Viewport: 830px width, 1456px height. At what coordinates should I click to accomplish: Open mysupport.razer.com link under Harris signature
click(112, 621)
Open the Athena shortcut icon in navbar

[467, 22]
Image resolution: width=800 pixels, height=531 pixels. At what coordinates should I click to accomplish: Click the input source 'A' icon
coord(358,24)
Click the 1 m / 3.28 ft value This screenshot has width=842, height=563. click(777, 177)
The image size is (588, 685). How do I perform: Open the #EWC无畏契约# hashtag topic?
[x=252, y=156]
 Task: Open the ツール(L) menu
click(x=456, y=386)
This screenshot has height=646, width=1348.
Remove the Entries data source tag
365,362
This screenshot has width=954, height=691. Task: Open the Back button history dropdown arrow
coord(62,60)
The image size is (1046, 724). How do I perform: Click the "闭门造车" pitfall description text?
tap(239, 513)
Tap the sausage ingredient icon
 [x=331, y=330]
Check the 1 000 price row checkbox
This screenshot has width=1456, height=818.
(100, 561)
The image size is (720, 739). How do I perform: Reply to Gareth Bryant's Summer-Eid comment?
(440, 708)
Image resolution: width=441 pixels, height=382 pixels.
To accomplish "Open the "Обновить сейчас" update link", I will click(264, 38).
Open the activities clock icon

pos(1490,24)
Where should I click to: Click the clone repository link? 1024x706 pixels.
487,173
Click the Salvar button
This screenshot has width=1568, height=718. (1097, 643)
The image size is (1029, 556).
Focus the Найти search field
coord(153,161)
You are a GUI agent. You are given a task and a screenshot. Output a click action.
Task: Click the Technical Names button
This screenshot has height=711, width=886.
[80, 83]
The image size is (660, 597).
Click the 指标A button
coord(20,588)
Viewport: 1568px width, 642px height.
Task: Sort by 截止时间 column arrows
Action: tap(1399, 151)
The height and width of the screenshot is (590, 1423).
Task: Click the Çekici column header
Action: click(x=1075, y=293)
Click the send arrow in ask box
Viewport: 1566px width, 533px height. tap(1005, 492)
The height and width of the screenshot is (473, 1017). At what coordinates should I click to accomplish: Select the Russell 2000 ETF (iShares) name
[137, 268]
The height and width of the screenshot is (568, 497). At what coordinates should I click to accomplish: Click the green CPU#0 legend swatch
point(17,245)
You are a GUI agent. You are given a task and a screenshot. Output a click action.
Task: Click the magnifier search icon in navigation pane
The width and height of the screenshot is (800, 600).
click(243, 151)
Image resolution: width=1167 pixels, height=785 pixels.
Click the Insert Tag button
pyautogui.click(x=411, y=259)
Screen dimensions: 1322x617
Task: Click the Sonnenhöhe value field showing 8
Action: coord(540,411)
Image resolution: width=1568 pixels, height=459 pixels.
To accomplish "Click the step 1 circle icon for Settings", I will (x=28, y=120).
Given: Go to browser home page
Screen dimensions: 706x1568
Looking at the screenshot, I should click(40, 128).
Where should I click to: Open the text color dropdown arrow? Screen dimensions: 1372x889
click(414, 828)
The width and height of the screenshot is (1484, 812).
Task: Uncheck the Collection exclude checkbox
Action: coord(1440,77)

-*-

## WORK TASK
Give each line of the records above again, unchanged.

## RESULT FOR THIS TASK
Viewport: 830px width, 1456px height. At what coordinates should I click to accomplish: Open mysupport.razer.com link under Harris signature
click(112, 621)
Open the Athena shortcut icon in navbar

[467, 22]
Image resolution: width=800 pixels, height=531 pixels. At what coordinates should I click to accomplish: Click the input source 'A' icon
coord(358,24)
Click the 1 m / 3.28 ft value This screenshot has width=842, height=563. click(777, 177)
The image size is (588, 685). How do I perform: Open the #EWC无畏契约# hashtag topic?
[x=252, y=156]
 Task: Open the ツール(L) menu
click(x=456, y=386)
This screenshot has height=646, width=1348.
Remove the Entries data source tag
365,362
This screenshot has width=954, height=691. Task: Open the Back button history dropdown arrow
coord(62,60)
The image size is (1046, 724). How do I perform: Click the "闭门造车" pitfall description text?
tap(239, 513)
Tap the sausage ingredient icon
 [x=331, y=330]
Check the 1 000 price row checkbox
This screenshot has width=1456, height=818.
(100, 561)
The image size is (720, 739). How do I perform: Reply to Gareth Bryant's Summer-Eid comment?
(440, 708)
Image resolution: width=441 pixels, height=382 pixels.
To accomplish "Open the "Обновить сейчас" update link", I will click(264, 38).
Open the activities clock icon

pos(1490,24)
Where should I click to: Click the clone repository link? 1024x706 pixels.
487,173
Click the Salvar button
This screenshot has width=1568, height=718. (1097, 643)
The image size is (1029, 556).
Focus the Найти search field
coord(153,161)
You are a GUI agent. You are given a task and a screenshot. Output a click action.
Task: Click the Technical Names button
This screenshot has height=711, width=886.
[80, 83]
The image size is (660, 597).
Click the 指标A button
coord(20,588)
Viewport: 1568px width, 642px height.
Task: Sort by 截止时间 column arrows
Action: tap(1399, 151)
The height and width of the screenshot is (590, 1423).
Task: Click the Çekici column header
Action: click(x=1075, y=293)
Click the send arrow in ask box
Viewport: 1566px width, 533px height. tap(1005, 492)
The height and width of the screenshot is (473, 1017). At what coordinates should I click to accomplish: Select the Russell 2000 ETF (iShares) name
[137, 268]
The height and width of the screenshot is (568, 497). At what coordinates should I click to accomplish: Click the green CPU#0 legend swatch
point(17,245)
You are a GUI agent. You are given a task and a screenshot. Output a click action.
Task: Click the magnifier search icon in navigation pane
The width and height of the screenshot is (800, 600).
click(243, 151)
Image resolution: width=1167 pixels, height=785 pixels.
Click the Insert Tag button
pyautogui.click(x=411, y=259)
Screen dimensions: 1322x617
Task: Click the Sonnenhöhe value field showing 8
Action: coord(540,411)
Image resolution: width=1568 pixels, height=459 pixels.
To accomplish "Click the step 1 circle icon for Settings", I will (x=28, y=120).
Given: Go to browser home page
Screen dimensions: 706x1568
Looking at the screenshot, I should click(40, 128).
Where should I click to: Open the text color dropdown arrow? Screen dimensions: 1372x889
click(414, 828)
The width and height of the screenshot is (1484, 812).
Task: Uncheck the Collection exclude checkbox
Action: coord(1440,77)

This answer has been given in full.